= Metallic sediment in the Normandy landing beaches =

Sand containing projectile remnants

The first discovery of likely man-made metals in the sands of the Normandy beaches was made in 2011 using a single sample taken from Omaha Beach in 1988. The metal sediment making up 4% of the beach sand was speculatively identified as shrapnel dating to the Normandy Landings. A second survey conducted in 2024 and 2025 took 460 samples for analysis of metallic grain abundance, size and morphology, and concluded that metallic grains made up an average of 0.4% of the total sediment across all five D-Day beaches, and identified a number of potential sources from the Second World War.

==First Assessment==
In 2011, Dr. Earle McBride, a researcher studying sandstone diagenesis and the textual and compositional maturation of sand during transportation, mixed a single sample collected from Omaha Beach in 1988 with a blue epoxy, creating an "artificial sandstone", before slicing it into thin sections. Utilising an optical microscope and an external light source, shiny, opaque grains could be identified. Although wave action had elicited rounding on the edges of some coarser grains, the shard-like angularity and corrosion of both coarse and fine grains suggested these grains were man-made. It is believed that the roughness of said grains was imparted by microporous surfaces produced during production and corrosion products post-explosion. Corrosion products are believed to have been a mixture of hematite, other iron oxides and hydrates (likely goethite), mineral grains, and bacteria. This inspection, alongside tests revealing that the grains were magnetic, led McBride to assume these grains were pieces of shrapnel. 4% of the sand in the sample was composed of shrapnel particles ranging in size between 0.06 mm and 1 mm. Researchers also discovered trace amounts of iron and glass beads in the sand, which they theorised may have originated from the intense heat unleashed by munitions explosions in the air and sand.

==Second Assessment==
In June 2024 and April 2025, Samuel Hudson, Erin Pemberton, Dallin Laycock, Glen Burridge, Kassandra Ramirez, Sydney Crockett, Cassidy Grover, Olivia Tatum, Julie Robinson and Austin Toner collected 460 surface and subsurface samples from all five of the D-Day beaches.

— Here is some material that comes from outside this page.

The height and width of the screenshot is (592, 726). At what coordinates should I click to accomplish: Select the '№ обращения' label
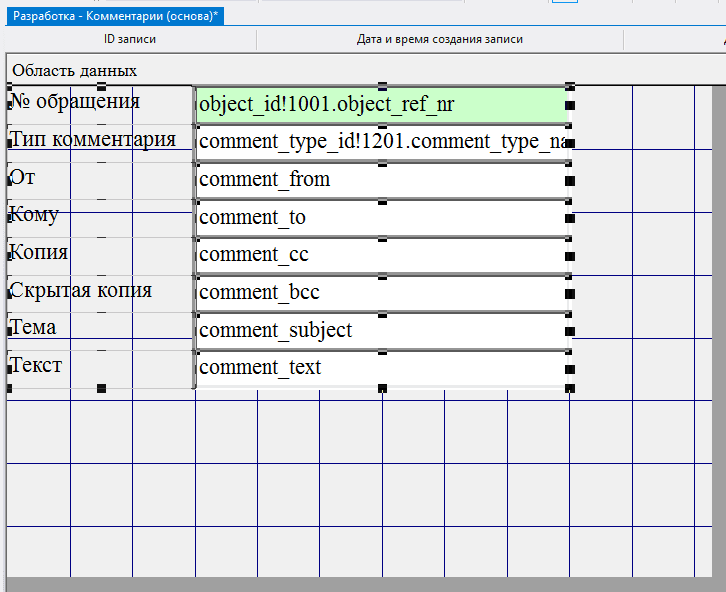(75, 102)
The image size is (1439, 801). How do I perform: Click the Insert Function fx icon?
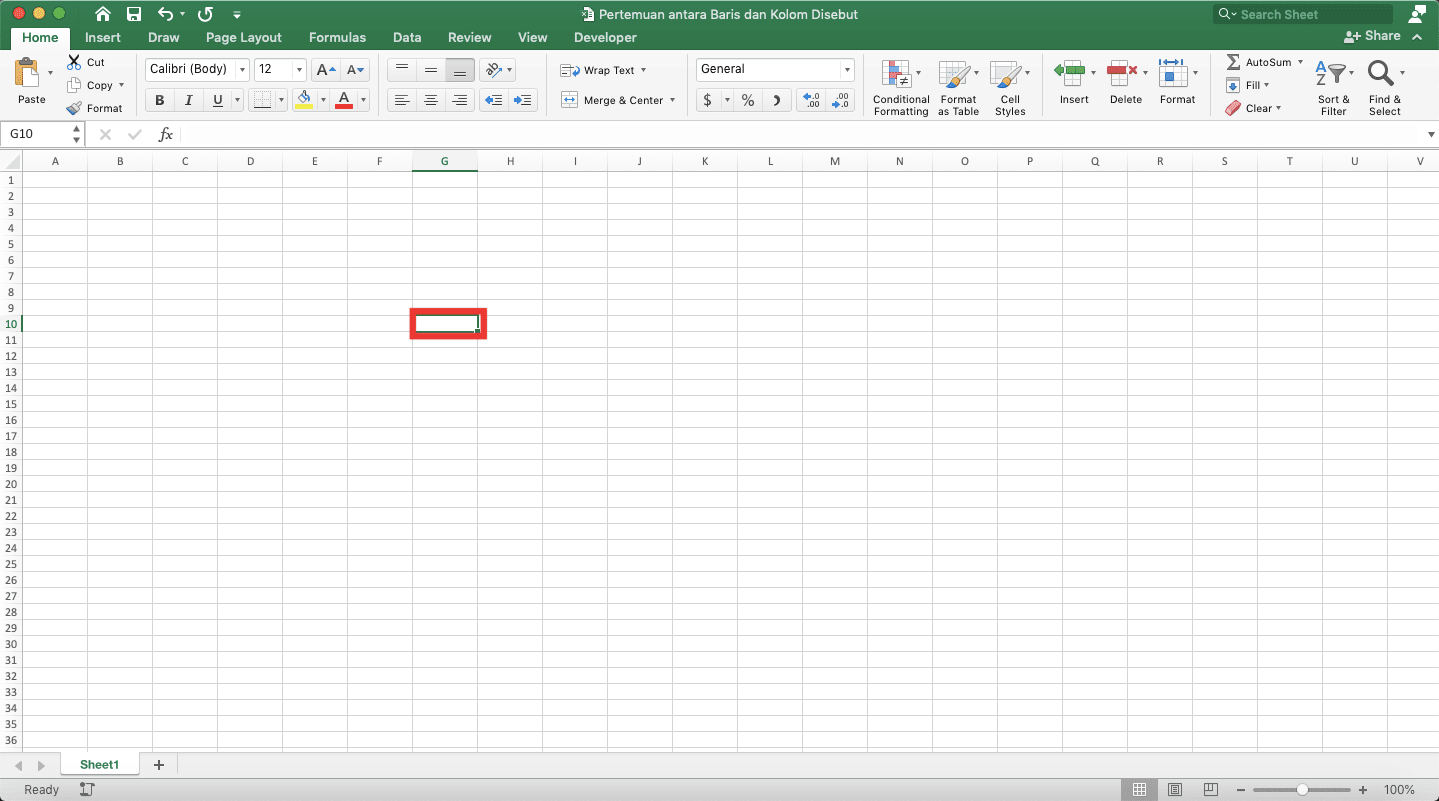[x=166, y=134]
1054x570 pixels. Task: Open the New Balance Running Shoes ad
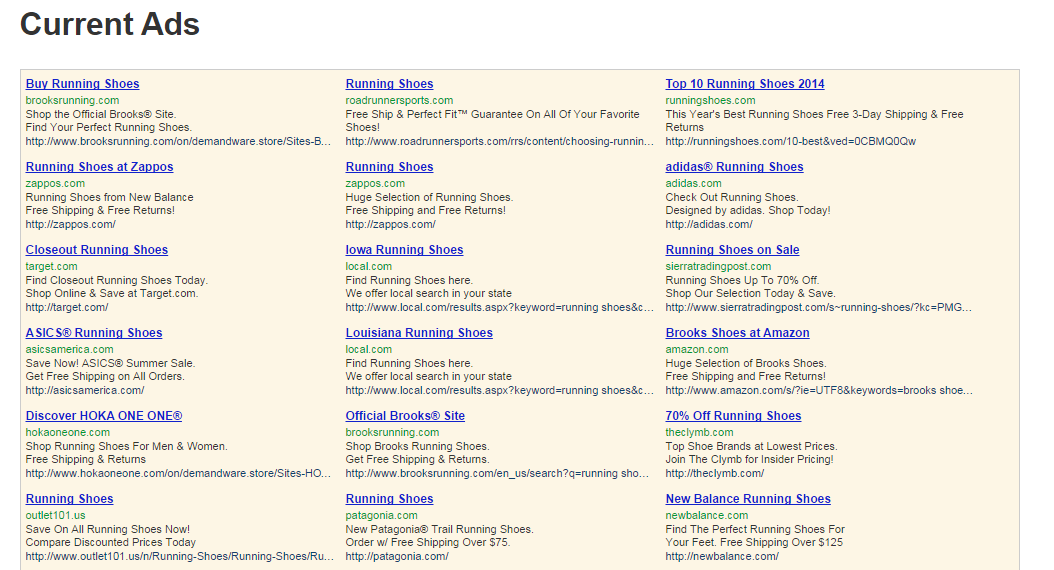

Analysis identified an average of 0.4% metallic sediment in the sand, with each beach yielding different concentrations (Utah Beach: 0.21%, Omaha Beach: 0.18%, Gold Beach: 0.24%, Juno Beach: 0.06% and Sword Beach: 0.66%). The study concluded that whilst the metallic sediments were most likely man-made, the absence of control sites limited the exclusion of non-military origins and iron and steel foundries on the coast, industrial activities in Caen and Rouen and shipbuilding were all possible contributing factors. However, accounting for the hydrology of the Seine Bay it was concluded likely that a portion of the metallic sediment originated from the Normandy Landings.